--- START OF MATERIAL TO PROCESS ---
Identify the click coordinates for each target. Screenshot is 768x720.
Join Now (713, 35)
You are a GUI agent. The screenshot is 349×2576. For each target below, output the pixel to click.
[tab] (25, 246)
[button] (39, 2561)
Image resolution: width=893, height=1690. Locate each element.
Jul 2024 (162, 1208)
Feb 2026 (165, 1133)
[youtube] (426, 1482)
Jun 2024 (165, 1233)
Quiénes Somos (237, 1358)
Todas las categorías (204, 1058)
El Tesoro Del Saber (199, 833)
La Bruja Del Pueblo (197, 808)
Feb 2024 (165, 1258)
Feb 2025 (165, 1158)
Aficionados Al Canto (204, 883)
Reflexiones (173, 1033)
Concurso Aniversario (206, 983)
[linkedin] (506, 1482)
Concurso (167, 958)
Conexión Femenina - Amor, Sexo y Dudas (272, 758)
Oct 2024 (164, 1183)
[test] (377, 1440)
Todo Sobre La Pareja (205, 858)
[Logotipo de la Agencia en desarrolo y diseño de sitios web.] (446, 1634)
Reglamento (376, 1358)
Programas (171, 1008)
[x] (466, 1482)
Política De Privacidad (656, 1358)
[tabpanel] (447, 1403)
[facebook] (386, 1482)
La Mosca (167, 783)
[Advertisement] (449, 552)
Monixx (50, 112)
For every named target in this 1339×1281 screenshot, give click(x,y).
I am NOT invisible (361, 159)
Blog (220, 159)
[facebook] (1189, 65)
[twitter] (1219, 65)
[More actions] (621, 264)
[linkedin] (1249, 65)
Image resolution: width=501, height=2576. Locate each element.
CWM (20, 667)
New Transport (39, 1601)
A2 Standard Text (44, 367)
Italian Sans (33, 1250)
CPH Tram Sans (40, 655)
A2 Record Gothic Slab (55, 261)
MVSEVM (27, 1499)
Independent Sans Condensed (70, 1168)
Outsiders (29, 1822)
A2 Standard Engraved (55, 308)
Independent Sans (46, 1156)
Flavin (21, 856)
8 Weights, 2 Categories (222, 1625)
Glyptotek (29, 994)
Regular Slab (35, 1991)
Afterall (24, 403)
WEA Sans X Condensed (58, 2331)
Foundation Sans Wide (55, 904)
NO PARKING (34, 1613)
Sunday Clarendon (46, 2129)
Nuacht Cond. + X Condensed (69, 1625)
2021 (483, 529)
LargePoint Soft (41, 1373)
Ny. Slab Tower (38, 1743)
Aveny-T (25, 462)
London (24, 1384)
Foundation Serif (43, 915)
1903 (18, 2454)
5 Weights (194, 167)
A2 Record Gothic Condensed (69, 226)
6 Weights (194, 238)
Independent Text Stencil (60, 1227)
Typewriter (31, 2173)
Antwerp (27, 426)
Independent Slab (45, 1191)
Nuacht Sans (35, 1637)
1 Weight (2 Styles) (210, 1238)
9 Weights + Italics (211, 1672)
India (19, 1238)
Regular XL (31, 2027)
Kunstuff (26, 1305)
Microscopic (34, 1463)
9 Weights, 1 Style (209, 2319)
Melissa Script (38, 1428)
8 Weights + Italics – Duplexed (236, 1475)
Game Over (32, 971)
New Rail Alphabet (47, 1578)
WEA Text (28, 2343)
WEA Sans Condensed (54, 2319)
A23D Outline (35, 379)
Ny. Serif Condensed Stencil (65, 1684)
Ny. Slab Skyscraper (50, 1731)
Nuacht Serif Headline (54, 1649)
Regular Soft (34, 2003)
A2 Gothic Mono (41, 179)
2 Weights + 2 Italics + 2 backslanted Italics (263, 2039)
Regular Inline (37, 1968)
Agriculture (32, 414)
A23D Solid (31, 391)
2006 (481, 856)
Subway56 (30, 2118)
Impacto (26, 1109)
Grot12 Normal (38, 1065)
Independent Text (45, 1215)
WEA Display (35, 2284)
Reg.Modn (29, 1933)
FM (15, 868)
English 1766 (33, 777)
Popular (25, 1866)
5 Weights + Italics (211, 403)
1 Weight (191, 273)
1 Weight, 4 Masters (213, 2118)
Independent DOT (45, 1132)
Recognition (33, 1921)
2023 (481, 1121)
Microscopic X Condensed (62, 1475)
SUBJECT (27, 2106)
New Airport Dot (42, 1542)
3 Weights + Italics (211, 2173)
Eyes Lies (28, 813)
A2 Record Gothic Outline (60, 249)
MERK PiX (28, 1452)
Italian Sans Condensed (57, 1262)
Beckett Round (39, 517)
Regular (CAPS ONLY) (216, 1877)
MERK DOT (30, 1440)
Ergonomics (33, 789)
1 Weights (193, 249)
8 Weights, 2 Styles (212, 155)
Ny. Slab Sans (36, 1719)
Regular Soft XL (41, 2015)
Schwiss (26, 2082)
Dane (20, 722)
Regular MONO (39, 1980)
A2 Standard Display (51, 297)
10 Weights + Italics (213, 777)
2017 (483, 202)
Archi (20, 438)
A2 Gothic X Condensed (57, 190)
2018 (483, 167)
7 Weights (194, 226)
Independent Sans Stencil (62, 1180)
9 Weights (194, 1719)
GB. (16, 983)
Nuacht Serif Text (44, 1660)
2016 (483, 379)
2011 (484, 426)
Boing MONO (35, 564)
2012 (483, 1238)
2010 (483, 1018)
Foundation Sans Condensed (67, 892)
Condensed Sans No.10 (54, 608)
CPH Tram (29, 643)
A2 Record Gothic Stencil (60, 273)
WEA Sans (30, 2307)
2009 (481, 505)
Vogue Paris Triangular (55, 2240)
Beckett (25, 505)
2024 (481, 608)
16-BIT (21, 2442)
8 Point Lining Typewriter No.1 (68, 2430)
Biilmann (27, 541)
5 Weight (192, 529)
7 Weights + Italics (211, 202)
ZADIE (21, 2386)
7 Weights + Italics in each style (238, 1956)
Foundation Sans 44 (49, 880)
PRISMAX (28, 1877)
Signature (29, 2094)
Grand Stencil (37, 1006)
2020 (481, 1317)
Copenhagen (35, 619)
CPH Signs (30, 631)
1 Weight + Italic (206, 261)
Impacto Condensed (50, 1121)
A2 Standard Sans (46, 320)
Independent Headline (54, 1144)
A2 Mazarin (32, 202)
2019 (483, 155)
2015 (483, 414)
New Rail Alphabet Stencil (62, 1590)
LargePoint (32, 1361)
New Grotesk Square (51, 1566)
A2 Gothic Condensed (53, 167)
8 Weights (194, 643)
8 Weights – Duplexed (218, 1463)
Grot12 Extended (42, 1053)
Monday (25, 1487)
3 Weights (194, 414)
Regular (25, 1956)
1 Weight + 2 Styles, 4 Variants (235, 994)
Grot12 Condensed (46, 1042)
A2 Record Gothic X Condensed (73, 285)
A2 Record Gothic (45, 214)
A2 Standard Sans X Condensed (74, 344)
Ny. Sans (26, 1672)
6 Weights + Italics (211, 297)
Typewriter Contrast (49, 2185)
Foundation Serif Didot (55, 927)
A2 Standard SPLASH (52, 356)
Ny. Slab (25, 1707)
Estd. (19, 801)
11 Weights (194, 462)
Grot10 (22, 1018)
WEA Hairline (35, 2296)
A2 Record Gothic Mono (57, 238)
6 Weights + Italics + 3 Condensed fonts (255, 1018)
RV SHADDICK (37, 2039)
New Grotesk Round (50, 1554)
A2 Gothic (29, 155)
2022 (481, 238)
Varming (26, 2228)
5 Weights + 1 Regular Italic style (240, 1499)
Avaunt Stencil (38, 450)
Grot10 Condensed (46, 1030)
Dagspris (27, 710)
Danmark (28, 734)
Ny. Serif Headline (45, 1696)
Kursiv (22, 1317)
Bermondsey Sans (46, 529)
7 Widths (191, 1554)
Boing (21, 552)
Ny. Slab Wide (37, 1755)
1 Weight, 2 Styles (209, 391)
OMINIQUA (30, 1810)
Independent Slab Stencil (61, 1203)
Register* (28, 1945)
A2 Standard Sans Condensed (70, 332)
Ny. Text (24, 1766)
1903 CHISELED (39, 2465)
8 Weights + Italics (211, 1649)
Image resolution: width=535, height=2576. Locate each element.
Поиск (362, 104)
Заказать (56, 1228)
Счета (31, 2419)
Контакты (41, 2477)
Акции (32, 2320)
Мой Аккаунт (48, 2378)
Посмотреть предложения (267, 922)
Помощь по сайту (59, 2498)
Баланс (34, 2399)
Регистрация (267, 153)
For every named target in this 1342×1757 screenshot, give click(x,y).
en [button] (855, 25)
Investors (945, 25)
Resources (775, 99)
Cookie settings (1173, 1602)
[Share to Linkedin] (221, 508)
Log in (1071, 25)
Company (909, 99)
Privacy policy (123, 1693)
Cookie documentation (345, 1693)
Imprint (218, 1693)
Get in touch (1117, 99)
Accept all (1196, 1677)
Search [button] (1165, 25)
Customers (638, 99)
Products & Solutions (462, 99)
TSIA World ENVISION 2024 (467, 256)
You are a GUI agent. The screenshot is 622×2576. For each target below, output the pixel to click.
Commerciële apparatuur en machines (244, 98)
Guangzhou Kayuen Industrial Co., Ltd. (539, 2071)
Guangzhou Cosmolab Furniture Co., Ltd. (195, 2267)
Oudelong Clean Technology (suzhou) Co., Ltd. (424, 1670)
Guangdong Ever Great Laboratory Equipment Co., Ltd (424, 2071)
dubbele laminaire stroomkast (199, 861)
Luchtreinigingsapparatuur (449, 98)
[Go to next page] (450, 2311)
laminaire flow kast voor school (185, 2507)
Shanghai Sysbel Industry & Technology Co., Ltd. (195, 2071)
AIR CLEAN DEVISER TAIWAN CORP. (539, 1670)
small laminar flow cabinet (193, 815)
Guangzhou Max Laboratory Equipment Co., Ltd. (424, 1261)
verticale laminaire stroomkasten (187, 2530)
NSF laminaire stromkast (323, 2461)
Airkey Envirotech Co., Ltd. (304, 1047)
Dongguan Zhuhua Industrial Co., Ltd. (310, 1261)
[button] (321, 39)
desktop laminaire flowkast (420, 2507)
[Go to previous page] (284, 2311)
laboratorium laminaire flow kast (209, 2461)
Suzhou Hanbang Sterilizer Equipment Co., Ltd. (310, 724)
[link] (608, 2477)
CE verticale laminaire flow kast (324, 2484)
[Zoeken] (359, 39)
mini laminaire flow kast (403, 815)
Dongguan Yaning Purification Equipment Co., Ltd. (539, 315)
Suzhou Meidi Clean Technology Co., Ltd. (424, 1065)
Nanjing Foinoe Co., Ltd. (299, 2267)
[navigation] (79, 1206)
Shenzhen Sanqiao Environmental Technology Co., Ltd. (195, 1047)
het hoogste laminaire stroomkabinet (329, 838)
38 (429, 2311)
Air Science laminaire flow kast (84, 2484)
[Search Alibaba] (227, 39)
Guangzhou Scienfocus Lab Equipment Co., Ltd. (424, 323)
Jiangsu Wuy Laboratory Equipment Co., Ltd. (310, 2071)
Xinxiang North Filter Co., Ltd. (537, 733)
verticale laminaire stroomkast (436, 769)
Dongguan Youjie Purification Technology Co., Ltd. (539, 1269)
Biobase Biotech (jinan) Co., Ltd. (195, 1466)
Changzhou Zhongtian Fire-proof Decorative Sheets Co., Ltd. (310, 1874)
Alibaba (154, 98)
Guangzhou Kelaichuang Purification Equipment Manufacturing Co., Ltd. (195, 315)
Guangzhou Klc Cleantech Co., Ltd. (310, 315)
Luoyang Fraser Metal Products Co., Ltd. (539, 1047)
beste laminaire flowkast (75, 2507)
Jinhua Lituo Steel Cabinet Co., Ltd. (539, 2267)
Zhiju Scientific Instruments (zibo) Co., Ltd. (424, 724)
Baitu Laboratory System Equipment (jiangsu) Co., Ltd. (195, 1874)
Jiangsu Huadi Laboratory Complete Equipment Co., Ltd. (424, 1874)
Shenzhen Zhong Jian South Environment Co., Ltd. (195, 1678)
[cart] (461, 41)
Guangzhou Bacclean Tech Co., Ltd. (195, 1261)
--- END OF MATERIAL TO PROCESS ---
TASK TO CARRY OUT: Copy the entries from the start through the line containing "La Bruja Del Pueblo (197, 808)", inclusive, with the request lines left as they are. Multiply each coordinate in the answers by 1.35, round to whole numbers with halves rounded up, and give only these lines.

EXERCISE RESPONSE:
Identify the click coordinates for each target. Screenshot is 768x720.
Join Now (963, 47)
You are a GUI agent. The screenshot is 349×2576. For each target below, output the pixel to click.
[tab] (34, 332)
[button] (53, 3457)
Image resolution: width=893, height=1690. Locate each element.
Jul 2024 (219, 1631)
Feb 2026 (223, 1530)
[youtube] (575, 2001)
Jun 2024 (223, 1665)
Quiénes Somos (320, 1833)
Todas las categorías (275, 1428)
El Tesoro Del Saber (269, 1125)
La Bruja Del Pueblo (266, 1091)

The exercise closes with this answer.